#### [Assigned task A]
Using the commentary on delivery commissions, answer these:
(i) Which tech companies does it name as having built systems for delivering restaurant meals?
(ii) Where was the meal the writer recently ordered delivered?
(iii) What are politicians placing price caps on?
#### [Assigned task B]
List every company named in the commentary on delivery commissions.
#### [Assigned task C]
Carry on the commentary on delivery commissions, starting right after its final sentence.

#### [Excerpt provided]
########

The coronavirus crisis has given politicians carte blanche to regulate businesses, without the usual legislative checks and balances and court challenges. If there were any doubt before, we now know without question that politicians—especially in the nation’s largest cities—have absolutely no clue how entrepreneurship, incentives and the economy function. The longer the shutdowns persist, the more obvious this will become to most of us.
Few services have become more important these days than home deliveries. People are supposed to stay at home, but they still need household goods and especially food. Fortunately, a number of tech companies such as DoorDash, Uber Eats and Postmates have developed highly sophisticated and efficient systems for getting restaurant meals served to your door—and at an affordable price.
It’s pretty amazing, really. We recently ordered a meal and it was delivered quickly to our home in a rural area. It’s Adam Smith’s invisible hand at work. Companies use various pricing systems, but it all works voluntarily and seamlessly (from a customer’s perspective). If that meal is too expensive, you don’t have to buy it—or you can choose a competitor that offers something similar at a better price. It’s how the marketplace always works.
Unfortunately, politicians are intent on messing with these arrangements by placing price caps on the commissions that delivery companies charge to restaurants. Such rules aren’t being imposed to protect customers and they certainly won’t help encourage social distancing at a time when people are commanded to shelter in place.

########

#### [Saved data entries]
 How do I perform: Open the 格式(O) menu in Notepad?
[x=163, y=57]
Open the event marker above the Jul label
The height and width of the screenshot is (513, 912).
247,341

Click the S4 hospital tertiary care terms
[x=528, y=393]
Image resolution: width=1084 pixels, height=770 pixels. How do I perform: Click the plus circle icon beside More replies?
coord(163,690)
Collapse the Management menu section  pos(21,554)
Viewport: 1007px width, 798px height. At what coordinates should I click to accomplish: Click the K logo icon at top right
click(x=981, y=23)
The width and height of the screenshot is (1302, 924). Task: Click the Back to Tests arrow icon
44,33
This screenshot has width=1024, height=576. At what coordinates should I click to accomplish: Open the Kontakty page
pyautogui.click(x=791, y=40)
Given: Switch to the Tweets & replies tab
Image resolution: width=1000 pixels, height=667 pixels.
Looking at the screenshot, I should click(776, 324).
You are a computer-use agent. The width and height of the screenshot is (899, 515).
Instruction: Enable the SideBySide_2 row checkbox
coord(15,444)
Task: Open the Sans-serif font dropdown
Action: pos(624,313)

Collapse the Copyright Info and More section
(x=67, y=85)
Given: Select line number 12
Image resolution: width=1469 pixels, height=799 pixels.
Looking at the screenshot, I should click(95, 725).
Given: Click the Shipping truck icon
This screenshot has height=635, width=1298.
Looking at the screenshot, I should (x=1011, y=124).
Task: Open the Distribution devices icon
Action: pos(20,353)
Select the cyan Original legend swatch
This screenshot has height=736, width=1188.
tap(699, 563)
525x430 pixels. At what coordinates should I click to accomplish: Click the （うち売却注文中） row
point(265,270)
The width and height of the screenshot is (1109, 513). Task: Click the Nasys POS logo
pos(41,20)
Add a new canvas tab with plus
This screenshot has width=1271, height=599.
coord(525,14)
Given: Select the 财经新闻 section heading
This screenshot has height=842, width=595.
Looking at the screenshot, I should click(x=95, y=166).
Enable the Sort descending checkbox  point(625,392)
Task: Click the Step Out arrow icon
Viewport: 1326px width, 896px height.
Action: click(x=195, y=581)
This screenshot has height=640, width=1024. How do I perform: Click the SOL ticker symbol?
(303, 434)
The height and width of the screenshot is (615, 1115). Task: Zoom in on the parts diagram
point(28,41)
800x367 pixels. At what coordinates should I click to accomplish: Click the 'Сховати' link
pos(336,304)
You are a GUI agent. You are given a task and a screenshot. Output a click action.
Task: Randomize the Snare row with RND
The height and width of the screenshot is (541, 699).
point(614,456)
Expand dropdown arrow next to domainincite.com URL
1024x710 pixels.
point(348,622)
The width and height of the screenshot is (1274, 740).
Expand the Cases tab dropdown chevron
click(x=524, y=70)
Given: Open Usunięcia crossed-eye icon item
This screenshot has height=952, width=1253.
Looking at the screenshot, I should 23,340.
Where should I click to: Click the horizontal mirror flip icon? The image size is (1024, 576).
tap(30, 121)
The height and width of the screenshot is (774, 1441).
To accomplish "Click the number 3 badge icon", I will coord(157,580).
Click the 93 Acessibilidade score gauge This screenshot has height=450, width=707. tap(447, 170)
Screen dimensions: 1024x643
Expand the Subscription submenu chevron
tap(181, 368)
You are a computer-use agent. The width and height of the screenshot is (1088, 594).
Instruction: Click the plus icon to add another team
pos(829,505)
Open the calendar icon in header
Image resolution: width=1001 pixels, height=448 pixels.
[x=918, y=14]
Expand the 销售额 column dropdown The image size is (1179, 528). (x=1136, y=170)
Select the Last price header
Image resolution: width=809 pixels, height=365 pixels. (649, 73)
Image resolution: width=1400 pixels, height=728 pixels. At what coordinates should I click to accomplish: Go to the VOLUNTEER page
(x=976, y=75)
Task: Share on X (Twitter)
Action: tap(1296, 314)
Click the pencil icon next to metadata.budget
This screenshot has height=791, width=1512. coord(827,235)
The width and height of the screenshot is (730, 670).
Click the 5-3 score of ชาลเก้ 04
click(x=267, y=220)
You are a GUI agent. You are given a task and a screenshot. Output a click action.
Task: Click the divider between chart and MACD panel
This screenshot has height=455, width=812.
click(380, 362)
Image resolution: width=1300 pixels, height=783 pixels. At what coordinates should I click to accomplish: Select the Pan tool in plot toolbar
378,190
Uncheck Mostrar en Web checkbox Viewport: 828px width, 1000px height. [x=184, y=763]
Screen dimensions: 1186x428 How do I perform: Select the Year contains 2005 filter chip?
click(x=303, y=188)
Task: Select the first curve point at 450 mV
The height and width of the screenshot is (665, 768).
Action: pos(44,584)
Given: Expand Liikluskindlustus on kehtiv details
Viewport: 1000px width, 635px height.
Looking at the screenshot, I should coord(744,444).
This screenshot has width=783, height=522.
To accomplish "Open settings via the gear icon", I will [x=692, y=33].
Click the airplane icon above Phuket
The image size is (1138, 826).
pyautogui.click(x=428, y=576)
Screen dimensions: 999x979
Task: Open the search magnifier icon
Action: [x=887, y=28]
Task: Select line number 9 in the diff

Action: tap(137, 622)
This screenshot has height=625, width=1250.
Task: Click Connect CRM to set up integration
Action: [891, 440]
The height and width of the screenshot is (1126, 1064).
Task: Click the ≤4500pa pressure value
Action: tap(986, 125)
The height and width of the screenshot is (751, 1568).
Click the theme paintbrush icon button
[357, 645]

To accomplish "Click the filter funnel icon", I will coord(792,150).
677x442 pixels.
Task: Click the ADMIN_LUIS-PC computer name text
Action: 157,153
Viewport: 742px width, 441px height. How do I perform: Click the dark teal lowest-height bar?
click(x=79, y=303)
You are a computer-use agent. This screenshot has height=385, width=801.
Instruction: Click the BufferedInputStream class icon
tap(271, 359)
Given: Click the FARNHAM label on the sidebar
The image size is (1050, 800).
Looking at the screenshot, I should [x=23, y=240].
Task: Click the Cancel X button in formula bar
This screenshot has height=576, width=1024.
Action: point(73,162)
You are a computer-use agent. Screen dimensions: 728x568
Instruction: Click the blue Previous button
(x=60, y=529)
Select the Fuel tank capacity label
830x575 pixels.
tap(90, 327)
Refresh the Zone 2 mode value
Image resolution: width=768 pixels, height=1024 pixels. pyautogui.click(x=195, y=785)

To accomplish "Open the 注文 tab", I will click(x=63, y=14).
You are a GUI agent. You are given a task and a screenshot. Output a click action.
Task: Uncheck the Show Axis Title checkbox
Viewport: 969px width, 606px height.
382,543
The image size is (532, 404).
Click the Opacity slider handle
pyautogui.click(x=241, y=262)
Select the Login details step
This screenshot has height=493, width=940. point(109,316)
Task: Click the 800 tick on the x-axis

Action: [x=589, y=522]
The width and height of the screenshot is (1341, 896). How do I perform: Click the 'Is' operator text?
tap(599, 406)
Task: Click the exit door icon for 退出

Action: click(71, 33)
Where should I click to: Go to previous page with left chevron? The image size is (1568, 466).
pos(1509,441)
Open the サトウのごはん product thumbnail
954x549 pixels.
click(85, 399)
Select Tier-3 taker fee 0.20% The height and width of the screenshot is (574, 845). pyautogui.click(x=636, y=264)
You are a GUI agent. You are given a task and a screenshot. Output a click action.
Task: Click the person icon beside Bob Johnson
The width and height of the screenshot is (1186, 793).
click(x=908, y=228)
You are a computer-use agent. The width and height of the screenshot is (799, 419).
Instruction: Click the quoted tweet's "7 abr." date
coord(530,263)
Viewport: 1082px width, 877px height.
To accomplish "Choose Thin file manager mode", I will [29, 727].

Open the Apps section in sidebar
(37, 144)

########

#### [Answer box A]
(i) DoorDash, Uber Eats and Postmates
(ii) To the writer's home in a rural area
(iii) The commissions that delivery companies charge to restaurants

#### [Answer box B]
DoorDash, Uber Eats, Postmates

#### [Answer box C]
Instead, these “emergency rules” are imposed partly at the behest of the restaurant lobby, which has long complained about the commissions that delivery services charge them, which typically range from 10 percent to 30 percent depending on various factors.
The restaurants are using the pandemic to get special favors and the politicians seem to enjoy passing edicts that are designed to protect favored industries. Politicians are concerned about the plight of restaurants now, given that stay-at-home orders have forced them to halt dine-in service. They must rely on take-out orders and curbside pickups. We’re all sympathetic to their situation.
But these so-called “commission caps” are nothing more than price controls. Such controls—regardless of industry—have a long history of creating shortages. If delivery services can’t charge what the market will bear, many of them will simply stop delivering food, or charge customers higher fees, or stop delivering food from lower-cost restaurants where there’s not enough of a tab for them to profit. It will dampen competition, which is the best way to keep prices low.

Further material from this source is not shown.